Fourteen years after the tea party The United States were considering the adoption of a new constitution, and Alexander Hamilton thought it was a smashingly great idea. Conscripting the help of his buddies James Madison and John Jay, Hamilton set out to write a series of essays expounding on the wisdom, sagacity and greatness contained in the new constitution.

The resulting 85 essays would come to be known as The Federalist Papers.

Reading the essays today it is utterly apparent that Hamilton was no stranger to American coffee. While Madison’s adroit historical observations and careful studies concerning numerous European governments lend an air of sophistication to the essays, Madison’s gentler tendencies are overwhelmed by the sheer enormity of Hamilton’s barrage of governmental theory. (Jay was a little too old to have gotten in on the coffee craze, and didn’t have the energy for much writing.)

The purpose of the Federalist Papers was not to explain the constitution, so much as to sell it. Whatever his shortcomings Hamilton was an excellent salesman.

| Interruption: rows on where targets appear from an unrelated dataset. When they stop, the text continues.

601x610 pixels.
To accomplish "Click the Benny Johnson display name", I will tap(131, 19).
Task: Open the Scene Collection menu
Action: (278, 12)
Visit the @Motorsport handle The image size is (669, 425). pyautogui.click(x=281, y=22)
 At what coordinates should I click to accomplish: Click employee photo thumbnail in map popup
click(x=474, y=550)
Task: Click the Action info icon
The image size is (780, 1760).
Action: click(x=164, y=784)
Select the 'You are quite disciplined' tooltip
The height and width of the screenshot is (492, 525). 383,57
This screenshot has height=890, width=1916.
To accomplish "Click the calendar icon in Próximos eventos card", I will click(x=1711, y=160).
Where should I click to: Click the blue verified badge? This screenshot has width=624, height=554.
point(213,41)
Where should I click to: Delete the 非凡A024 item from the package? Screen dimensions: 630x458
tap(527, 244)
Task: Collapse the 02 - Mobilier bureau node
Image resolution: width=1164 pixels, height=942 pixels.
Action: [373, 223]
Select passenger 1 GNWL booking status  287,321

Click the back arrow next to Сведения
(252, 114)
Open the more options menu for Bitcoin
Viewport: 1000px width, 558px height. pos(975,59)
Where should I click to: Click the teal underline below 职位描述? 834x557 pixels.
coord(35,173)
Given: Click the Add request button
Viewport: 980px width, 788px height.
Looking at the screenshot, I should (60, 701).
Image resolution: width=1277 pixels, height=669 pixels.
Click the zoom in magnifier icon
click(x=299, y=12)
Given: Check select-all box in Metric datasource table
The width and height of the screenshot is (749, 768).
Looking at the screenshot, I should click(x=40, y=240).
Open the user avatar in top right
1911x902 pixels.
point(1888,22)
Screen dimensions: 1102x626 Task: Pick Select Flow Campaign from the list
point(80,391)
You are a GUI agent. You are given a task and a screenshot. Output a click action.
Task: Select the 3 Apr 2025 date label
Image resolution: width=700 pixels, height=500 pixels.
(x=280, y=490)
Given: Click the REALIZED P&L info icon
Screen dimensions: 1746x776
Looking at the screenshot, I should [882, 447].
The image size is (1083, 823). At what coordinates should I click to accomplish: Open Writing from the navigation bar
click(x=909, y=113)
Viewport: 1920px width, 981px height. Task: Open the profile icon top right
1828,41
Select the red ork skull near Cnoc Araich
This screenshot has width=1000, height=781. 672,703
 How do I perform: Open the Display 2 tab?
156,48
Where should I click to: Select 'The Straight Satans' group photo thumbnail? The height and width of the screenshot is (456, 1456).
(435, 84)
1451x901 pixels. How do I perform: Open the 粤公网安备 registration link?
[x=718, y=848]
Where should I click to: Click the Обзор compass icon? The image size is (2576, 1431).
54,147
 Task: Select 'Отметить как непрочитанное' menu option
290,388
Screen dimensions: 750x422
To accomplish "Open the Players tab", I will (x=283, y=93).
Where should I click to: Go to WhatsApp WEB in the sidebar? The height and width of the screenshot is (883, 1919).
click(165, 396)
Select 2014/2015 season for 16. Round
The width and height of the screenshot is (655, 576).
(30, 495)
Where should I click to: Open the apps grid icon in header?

Speaking of shortcomings; a civil libertarian Hamilton was not. The most quintessentially Hamiltonian moment, in my estimation, comes in Federalist No. 36 where Hamilton explains that he doesn’t personally think poll taxes are all that great, but that it would be absolutely horrible to prohibit the government from collecting them.

Another brilliant moment for Hamilton comes in Federalist No. 85, where Hamilton explains that the constitution kinda, sorta maybe does have a bill of rights, but immediately turns around and attacks the very idea of a bill of rights. The clear and convincing evidence that Hamilton had been drinking too much coffee is that a less caffeinated person would have shut up after the eighty-fourth essay.

While he makes a strong case concerning the need for a central government, Hamilton seems to be needlessly enamored by the prospect of centralized political power. It was this infatuation, I believe, that would lead to his break with Madison in the not too distant future.

Fortunately Madison would prove more amennable to a bill of rights than Hamilton.

My personal annoyance with Hamilton aside, The Federalist Papers present a thorough picture of the foundations of American government. The separation of powers, the intended scope of each branch of government and the role of the states in relation to the federal government are expounded upon in detail. Even given Hamilton’s fairly expansive view of the role of government for the 1790s it is clear that today’s government fills roles that Hamilton would never have envisioned.

Even if it takes a couple cups of coffee to get through them, The Federalist Papers are well worth the read.